The system includes a video generation model equipped with temporal layers to ensure coherence between frames. A frame-wise token generator is used to produce tokens that are appended to text embeddings, introducing variation across frames while maintaining coherence. This approach allows for more diverse movements in generated videos compared to those without frame-wise tokens. The model adapts existing image generation techniques by incorporating regularization losses and mapping layers to maintain temporal coherence.

Training and Methodology

The method involves obtaining a training set that includes a video and a descriptive training prompt. A temporal consistency loss is computed based on this data, which is then used to train the video generation model. This training aims to enable the model to generate synthesized videos from input prompts while maintaining temporal consistency across frames.

System Components

The system comprises at least one processor and memory containing executable instructions for video generation. The video generation model includes parameters stored in memory, designed to produce synthesized videos based on input prompts. A mapping network within the model generates regularized noise inputs, ensuring a temporally regularized distribution across frames.

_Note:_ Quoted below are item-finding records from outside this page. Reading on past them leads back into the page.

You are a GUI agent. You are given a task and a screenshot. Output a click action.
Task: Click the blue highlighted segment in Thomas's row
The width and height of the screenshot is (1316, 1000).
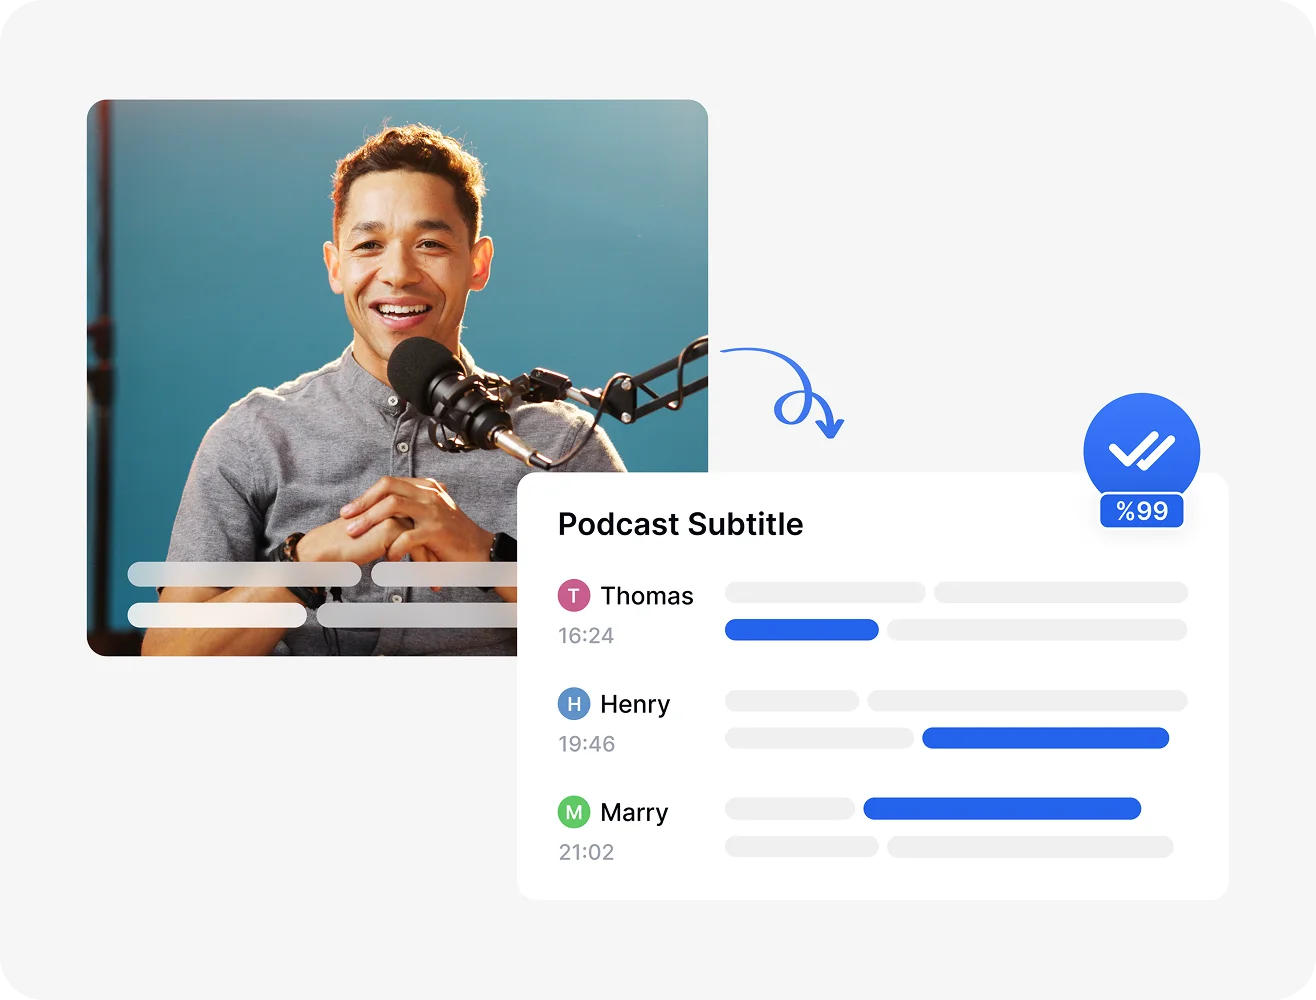801,630
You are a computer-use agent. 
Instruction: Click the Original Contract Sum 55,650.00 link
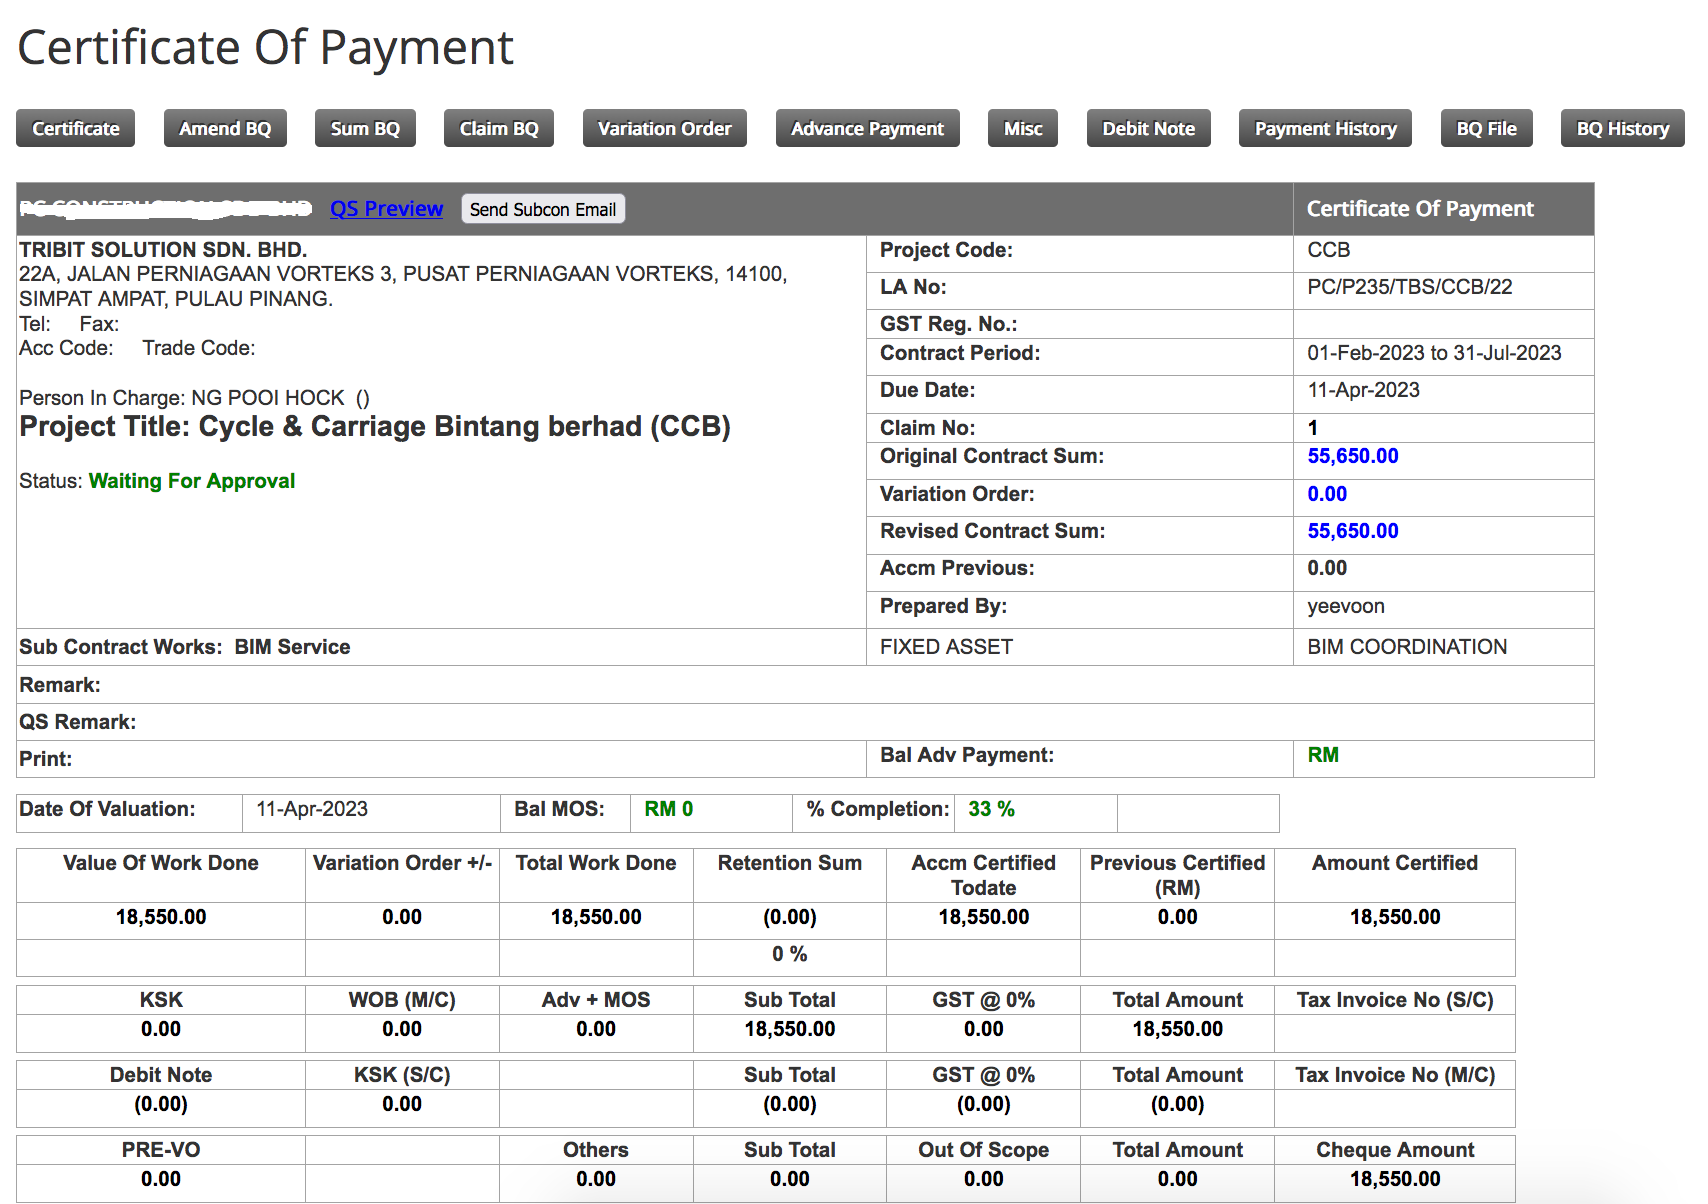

Applications and Use Cases

The described system can be implemented in various computing environments, including servers that process user inputs via networks. Users provide text prompts through interfaces, which are encoded into text embeddings with additional frame-wise tokens for unique frame features. The system generates and outputs synthetic videos based on these inputs, offering potential applications in creative workflows where automated video generation is desired.